AIM OF THE TASK -> Restate the entries below word for word, leaving nothing out.
*** MATERIAL FOR THIS EXERCISE Section Begins ***
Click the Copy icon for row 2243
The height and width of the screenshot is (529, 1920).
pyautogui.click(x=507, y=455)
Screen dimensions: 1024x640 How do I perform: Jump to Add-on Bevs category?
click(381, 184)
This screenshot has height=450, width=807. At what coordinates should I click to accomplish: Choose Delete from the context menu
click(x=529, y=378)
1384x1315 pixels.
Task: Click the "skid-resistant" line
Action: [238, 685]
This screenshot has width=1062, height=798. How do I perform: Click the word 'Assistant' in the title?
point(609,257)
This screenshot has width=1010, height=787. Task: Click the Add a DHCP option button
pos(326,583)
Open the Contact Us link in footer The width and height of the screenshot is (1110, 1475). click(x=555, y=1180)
*** MATERIAL FOR THIS EXERCISE Section Ends ***
ANSWER TO THE PROBLEM ->
Click the Copy icon for row 2243
The height and width of the screenshot is (529, 1920).
pyautogui.click(x=507, y=455)
Screen dimensions: 1024x640 How do I perform: Jump to Add-on Bevs category?
click(381, 184)
This screenshot has height=450, width=807. At what coordinates should I click to accomplish: Choose Delete from the context menu
click(x=529, y=378)
1384x1315 pixels.
Task: Click the "skid-resistant" line
Action: [238, 685]
This screenshot has width=1062, height=798. How do I perform: Click the word 'Assistant' in the title?
point(609,257)
This screenshot has width=1010, height=787. Task: Click the Add a DHCP option button
pos(326,583)
Open the Contact Us link in footer The width and height of the screenshot is (1110, 1475). click(x=555, y=1180)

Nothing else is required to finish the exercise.